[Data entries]

━━━━━━━━━━━━━━━━━━━━

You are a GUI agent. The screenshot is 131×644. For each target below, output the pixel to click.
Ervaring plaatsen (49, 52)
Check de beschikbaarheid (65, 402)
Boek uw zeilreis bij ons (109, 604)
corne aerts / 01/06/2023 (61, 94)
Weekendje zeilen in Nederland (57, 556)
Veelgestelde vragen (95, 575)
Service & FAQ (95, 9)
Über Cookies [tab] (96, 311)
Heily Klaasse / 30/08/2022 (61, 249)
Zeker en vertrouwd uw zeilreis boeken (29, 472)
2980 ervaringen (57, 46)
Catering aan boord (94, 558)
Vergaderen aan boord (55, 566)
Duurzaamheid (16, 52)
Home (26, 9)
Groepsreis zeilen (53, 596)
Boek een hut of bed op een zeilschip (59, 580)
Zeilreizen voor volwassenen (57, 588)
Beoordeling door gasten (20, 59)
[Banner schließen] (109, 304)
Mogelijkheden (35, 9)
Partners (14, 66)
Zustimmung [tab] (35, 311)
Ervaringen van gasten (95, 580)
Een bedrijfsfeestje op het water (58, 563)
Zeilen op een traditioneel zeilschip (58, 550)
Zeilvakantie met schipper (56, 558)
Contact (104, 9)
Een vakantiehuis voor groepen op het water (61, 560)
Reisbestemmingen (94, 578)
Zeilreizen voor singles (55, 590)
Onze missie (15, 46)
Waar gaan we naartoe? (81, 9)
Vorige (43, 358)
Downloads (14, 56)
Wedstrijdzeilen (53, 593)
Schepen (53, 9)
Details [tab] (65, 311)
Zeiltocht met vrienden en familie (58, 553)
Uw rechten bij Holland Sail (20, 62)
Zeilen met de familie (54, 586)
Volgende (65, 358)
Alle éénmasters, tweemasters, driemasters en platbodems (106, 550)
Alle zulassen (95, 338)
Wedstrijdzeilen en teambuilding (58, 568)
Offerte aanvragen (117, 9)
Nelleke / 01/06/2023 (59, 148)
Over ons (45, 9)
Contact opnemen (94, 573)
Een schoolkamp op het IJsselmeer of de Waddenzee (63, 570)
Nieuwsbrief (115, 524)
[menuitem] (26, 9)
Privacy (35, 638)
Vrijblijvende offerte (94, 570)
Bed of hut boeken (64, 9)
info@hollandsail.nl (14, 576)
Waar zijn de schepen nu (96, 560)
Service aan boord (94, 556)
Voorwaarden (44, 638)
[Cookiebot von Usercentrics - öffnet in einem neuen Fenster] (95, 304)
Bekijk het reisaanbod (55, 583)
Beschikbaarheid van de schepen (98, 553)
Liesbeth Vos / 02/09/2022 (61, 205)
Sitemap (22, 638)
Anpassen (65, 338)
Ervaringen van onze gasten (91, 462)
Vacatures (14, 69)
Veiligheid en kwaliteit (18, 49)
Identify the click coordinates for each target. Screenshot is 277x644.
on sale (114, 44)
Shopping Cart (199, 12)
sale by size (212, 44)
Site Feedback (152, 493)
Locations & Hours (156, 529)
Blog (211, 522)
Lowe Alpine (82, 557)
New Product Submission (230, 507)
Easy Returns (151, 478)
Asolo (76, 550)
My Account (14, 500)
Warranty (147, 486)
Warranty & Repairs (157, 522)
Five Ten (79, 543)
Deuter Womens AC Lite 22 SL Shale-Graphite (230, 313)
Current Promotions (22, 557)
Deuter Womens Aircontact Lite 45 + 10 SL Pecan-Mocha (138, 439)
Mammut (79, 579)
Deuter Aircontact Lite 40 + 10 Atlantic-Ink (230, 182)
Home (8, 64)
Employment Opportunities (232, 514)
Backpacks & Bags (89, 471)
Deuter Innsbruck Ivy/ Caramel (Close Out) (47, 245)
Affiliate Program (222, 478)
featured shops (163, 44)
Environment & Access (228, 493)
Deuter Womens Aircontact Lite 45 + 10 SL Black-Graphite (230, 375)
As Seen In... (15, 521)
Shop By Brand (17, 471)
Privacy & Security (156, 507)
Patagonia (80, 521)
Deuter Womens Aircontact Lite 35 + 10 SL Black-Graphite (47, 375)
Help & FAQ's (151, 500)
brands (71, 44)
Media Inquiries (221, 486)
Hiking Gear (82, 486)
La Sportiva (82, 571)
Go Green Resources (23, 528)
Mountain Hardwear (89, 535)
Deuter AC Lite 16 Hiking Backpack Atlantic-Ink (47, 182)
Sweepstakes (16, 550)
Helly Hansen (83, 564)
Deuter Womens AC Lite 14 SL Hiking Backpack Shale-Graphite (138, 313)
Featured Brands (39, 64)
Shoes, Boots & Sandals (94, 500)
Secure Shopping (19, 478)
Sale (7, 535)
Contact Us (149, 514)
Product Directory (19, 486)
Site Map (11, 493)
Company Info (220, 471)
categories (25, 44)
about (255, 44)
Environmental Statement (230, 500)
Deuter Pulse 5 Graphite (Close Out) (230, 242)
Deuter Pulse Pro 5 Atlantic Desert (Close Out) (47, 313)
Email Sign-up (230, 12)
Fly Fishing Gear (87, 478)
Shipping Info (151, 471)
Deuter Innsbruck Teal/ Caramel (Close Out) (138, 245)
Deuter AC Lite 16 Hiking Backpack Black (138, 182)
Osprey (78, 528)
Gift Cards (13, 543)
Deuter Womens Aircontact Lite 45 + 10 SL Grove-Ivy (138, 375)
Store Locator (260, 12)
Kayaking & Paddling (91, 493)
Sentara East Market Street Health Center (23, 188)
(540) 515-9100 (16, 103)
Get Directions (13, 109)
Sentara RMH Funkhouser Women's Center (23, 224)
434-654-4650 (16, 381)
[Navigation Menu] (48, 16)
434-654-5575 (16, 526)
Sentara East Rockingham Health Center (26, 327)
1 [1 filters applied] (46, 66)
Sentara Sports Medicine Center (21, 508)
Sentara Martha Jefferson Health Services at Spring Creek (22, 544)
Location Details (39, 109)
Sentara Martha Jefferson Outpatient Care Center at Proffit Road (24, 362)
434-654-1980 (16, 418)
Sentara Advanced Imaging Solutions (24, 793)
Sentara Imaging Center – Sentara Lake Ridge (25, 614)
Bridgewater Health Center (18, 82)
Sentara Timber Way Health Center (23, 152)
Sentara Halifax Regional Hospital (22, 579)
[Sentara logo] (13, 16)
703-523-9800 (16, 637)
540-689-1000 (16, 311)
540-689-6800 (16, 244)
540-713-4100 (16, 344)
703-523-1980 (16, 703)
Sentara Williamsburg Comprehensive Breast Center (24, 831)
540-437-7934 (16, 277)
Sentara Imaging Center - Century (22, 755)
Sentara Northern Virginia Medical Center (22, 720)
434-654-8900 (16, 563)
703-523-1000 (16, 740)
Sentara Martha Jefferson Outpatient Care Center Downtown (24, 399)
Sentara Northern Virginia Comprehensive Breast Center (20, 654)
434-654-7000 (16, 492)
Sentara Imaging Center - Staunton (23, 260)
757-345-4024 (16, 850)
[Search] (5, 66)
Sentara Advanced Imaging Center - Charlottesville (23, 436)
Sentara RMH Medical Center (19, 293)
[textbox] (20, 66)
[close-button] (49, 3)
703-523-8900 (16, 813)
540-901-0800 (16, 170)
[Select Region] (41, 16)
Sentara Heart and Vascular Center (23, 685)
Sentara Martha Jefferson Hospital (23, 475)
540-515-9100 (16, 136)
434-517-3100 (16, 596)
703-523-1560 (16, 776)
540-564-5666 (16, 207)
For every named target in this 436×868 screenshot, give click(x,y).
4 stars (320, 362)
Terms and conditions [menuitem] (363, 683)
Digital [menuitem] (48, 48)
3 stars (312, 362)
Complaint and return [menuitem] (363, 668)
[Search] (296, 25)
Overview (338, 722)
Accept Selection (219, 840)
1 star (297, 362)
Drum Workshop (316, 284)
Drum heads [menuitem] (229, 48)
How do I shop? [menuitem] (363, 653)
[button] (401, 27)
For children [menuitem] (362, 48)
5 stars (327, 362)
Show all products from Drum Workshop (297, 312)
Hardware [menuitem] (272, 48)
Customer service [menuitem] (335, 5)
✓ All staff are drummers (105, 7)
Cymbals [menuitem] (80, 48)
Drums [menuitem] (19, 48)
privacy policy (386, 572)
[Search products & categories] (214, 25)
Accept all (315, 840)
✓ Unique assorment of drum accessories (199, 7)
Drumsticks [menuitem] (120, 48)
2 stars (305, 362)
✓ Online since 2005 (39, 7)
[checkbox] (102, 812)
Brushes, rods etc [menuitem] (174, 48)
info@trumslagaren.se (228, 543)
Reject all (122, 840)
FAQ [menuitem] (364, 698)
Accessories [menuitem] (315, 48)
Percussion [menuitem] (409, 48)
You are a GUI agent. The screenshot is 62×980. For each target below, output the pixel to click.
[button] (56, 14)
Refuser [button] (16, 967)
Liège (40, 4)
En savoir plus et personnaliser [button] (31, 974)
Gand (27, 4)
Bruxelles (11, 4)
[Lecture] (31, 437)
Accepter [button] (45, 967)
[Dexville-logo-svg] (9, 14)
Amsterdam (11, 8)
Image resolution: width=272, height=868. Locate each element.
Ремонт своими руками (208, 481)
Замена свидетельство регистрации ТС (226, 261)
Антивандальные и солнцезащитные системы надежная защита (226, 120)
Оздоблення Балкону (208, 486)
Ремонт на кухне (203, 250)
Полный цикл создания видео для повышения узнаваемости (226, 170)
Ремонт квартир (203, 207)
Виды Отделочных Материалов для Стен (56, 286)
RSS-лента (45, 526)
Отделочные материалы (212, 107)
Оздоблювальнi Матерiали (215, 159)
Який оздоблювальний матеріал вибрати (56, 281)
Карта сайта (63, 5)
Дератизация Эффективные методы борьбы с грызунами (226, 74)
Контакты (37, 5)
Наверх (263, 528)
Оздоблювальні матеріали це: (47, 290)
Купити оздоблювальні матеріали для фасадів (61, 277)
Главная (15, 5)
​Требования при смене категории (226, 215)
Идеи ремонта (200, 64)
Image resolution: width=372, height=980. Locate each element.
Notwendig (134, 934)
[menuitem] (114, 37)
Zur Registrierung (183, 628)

━━━━━━━━━━━━━━━━━━━━

[WHAT IS REQUIRED] Please copy the rows from the line with "Service aan boord (94, 556)" to the line with "Vacatures (14, 69)", inclusive, reproducing each line without changes.

[EXERCISE OUTPUT]
Service aan boord (94, 556)
Voorwaarden (44, 638)
[Cookiebot von Usercentrics - öffnet in einem neuen Fenster] (95, 304)
Bekijk het reisaanbod (55, 583)
Beschikbaarheid van de schepen (98, 553)
Liesbeth Vos / 02/09/2022 (61, 205)
Sitemap (22, 638)
Anpassen (65, 338)
Ervaringen van onze gasten (91, 462)
Vacatures (14, 69)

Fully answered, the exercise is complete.